Joseph P. Hagan - President, CEO & Director
It's approximately, I think, three to fivefold lower in patients with the disease than in healthy volunteers. And we have that on our investor deck, Yanan, where you can see that it's variable amongst the disease severity. The lower the level of polycystin looks to clearly correlate with the higher disease burden as measured by height-adjusted total kidney volume. And so -- and we see that.
So the most advanced patients with one E Mayo classification have the lowest levels of polycystin. And then amongst healthy, you've got quite a bit of variability. So the trend of up, we think, is good, and we believe it's good. And we know that with fairly minimal changes, we see an impact in animal models.
Yanan Zhu - Senior Equity Analyst
Right. Just a quick clarification. For a PC 1 patient -- PC1 mutation patient, is PC1/PC2 down to the -- is the decrease similar? Or PC1 is down much more than PC2?
Joseph P. Hagan - President, CEO & Director
PC1 tends to be more down than PC2. PC2 is more abundant. And as you, I think, know, these form, these heterodimers, in a ratio of 1:3 of polycystin-1 and polycystin-2 and then are assembled on cilia and involved in flux.
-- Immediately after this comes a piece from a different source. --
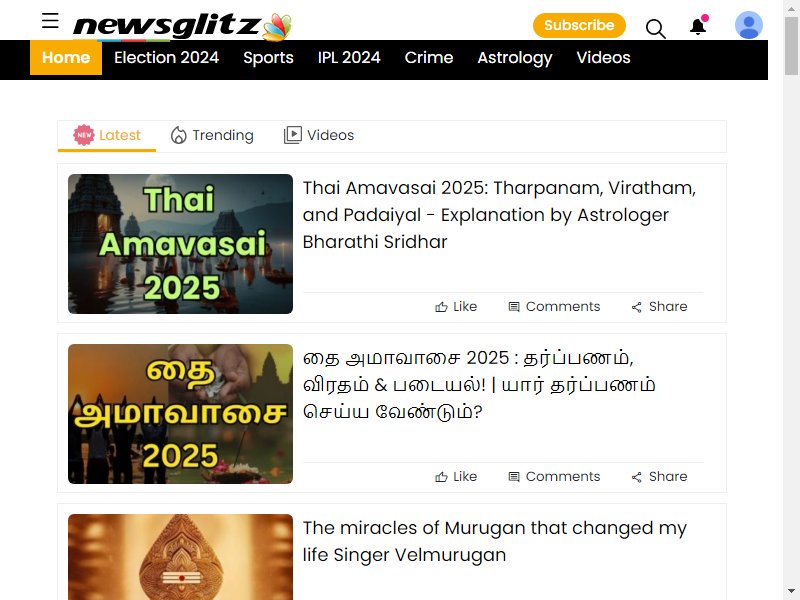Open Election 2024 in the navigation bar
Yanan Zhu - Senior Equity Analyst
Got it. And my last question is with regard to the assay that you used to measure PC1, PC2 on the exosomes. Is that assay -- I understand it's immunoassay. Does that -- is that assay -- does that also pick up the mutant form of the protein? I guess unless the mutant is all truncation mutations, but could there be a possibility that part of the truncated protein or a point mutation protein get expressed on the exosome and being detected by the assay?
Denis Drygin - Chief Scientific Officer
This is Denis Drygin, the CSO. I'll take this question. So we have just recently had a teleconference with key opinion leaders in the field. And they told us that they do not believe or there is no evidence that any of those truncated proteins are hanging around enough. Basically, their -- because of their nature, their stability is very low and they are being rapidly degraded.
Joseph P. Hagan - President, CEO & Director
Yes. So the ELISA wouldn't -- so we wouldn't expect the ELISA to [go down].
Denis Drygin - Chief Scientific Officer
Yes.
Operator
There are no further questions at this time. And I would like to turn the call over back to Jay Hagan.
Joseph P. Hagan - President, CEO & Director
Great. Thank you, and thanks, everyone, for joining us today. I do want to mention on the investor front, we'll be participating in Oppenheimer's upcoming Rare & Orphan Disease Summit later next week. And we appreciate your time and support of Regulus. Thank you. That concludes the call.
Operator
Ladies and gentlemen, this concludes today's presentation. Thank you for participating. You may now disconnect.